Start of RECORDS PROVIDED

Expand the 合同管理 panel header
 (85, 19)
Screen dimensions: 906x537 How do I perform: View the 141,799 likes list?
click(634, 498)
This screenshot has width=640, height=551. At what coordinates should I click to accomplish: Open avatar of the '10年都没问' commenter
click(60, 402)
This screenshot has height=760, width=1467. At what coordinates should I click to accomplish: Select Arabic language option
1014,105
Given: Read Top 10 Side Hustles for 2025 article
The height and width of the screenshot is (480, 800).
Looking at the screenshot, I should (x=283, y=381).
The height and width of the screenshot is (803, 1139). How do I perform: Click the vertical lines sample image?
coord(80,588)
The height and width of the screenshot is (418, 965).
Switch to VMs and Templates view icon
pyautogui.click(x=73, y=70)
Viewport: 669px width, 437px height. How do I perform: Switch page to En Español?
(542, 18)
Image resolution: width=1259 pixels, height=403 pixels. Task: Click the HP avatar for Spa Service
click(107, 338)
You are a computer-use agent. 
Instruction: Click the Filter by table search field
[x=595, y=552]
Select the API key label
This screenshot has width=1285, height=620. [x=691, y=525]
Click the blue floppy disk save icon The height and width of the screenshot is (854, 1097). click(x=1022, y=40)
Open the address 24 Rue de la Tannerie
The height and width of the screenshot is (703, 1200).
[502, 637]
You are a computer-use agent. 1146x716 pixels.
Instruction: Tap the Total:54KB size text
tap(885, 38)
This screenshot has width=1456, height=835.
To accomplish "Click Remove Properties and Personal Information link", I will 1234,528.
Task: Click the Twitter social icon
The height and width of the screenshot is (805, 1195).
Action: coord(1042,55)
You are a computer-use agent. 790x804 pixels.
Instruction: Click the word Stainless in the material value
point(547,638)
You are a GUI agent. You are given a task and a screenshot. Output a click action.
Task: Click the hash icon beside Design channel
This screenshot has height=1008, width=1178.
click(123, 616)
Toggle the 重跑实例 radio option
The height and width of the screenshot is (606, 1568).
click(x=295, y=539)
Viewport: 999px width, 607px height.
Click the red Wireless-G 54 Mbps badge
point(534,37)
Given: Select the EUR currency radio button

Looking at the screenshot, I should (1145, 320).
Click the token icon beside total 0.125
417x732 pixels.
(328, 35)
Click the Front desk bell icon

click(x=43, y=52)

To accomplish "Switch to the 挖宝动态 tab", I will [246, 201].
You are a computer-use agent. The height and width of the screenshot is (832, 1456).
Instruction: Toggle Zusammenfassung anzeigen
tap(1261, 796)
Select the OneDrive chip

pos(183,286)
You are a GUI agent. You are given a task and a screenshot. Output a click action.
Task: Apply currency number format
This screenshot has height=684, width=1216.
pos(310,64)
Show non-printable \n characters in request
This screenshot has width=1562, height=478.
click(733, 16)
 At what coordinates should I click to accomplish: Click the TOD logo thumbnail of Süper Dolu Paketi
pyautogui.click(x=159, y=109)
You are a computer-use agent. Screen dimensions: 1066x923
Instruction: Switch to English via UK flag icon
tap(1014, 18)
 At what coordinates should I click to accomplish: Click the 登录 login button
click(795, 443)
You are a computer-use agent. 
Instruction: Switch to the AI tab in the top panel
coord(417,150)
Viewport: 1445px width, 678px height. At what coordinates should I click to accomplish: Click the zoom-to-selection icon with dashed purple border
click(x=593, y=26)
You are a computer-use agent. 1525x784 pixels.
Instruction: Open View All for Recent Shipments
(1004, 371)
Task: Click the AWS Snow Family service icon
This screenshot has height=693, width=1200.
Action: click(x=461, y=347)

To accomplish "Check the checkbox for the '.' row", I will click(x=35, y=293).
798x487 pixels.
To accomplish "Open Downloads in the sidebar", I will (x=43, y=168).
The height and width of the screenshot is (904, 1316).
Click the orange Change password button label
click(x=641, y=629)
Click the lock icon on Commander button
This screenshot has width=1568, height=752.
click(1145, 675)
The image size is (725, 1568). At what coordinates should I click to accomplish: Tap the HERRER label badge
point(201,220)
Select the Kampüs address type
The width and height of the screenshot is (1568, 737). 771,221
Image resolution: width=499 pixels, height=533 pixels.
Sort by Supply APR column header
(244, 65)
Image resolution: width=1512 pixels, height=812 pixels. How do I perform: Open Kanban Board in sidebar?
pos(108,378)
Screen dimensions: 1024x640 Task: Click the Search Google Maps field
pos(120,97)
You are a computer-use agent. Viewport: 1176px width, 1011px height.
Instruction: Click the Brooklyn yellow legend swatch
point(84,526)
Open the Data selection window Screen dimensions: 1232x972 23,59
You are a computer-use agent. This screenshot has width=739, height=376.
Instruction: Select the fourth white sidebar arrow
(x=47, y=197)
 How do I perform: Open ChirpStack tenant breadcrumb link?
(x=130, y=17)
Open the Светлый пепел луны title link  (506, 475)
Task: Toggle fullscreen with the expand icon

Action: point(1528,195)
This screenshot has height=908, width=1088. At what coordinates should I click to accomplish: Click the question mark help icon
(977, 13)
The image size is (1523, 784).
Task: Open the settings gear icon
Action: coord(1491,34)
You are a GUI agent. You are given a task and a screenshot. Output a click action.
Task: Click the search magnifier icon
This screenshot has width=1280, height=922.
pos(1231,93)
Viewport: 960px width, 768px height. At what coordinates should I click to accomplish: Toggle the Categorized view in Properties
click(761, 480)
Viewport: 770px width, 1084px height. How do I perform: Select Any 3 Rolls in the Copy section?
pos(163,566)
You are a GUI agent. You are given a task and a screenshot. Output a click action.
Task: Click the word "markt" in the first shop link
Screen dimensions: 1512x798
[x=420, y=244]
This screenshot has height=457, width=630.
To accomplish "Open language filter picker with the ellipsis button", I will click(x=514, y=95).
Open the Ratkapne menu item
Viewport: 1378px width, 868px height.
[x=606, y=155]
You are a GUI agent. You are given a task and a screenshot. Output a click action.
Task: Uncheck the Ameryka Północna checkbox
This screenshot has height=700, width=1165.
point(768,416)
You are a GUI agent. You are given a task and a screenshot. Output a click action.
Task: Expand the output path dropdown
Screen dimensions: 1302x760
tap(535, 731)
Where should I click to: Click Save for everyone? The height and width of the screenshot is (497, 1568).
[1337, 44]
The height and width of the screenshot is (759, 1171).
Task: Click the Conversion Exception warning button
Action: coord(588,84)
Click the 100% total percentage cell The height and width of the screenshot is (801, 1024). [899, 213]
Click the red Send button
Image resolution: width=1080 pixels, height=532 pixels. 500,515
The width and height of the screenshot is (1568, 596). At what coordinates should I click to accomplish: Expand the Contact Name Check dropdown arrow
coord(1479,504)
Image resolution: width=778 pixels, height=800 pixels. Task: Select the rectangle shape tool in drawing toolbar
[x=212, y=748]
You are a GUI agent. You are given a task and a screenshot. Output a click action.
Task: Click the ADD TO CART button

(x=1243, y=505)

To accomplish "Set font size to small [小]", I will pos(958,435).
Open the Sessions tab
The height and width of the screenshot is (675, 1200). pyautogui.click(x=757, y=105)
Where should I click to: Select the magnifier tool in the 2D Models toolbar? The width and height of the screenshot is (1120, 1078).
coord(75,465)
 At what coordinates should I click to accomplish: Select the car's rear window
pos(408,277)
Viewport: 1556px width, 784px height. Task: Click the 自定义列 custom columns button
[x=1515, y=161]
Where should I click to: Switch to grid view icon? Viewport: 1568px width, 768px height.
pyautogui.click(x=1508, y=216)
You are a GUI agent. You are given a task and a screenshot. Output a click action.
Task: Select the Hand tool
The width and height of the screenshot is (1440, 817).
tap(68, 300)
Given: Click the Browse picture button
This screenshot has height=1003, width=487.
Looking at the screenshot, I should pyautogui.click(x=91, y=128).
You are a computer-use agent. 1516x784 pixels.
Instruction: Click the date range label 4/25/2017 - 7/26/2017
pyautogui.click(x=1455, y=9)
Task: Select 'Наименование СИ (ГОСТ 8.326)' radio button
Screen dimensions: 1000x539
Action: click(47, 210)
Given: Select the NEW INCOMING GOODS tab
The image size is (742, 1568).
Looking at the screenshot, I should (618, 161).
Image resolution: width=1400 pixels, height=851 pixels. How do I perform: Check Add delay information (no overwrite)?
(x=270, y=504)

End of RECORDS PROVIDED

From the line holding "Where should I click to: Switch" through the last line above, reproduce each line exactly and add nothing.

Where should I click to: Switch to grid view icon? Viewport: 1568px width, 768px height.
pyautogui.click(x=1508, y=216)
You are a GUI agent. You are given a task and a screenshot. Output a click action.
Task: Select the Hand tool
The width and height of the screenshot is (1440, 817).
tap(68, 300)
Given: Click the Browse picture button
This screenshot has height=1003, width=487.
Looking at the screenshot, I should pyautogui.click(x=91, y=128).
You are a computer-use agent. 1516x784 pixels.
Instruction: Click the date range label 4/25/2017 - 7/26/2017
pyautogui.click(x=1455, y=9)
Task: Select 'Наименование СИ (ГОСТ 8.326)' radio button
Screen dimensions: 1000x539
Action: click(47, 210)
Given: Select the NEW INCOMING GOODS tab
The image size is (742, 1568).
Looking at the screenshot, I should (618, 161).
Image resolution: width=1400 pixels, height=851 pixels. How do I perform: Check Add delay information (no overwrite)?
(x=270, y=504)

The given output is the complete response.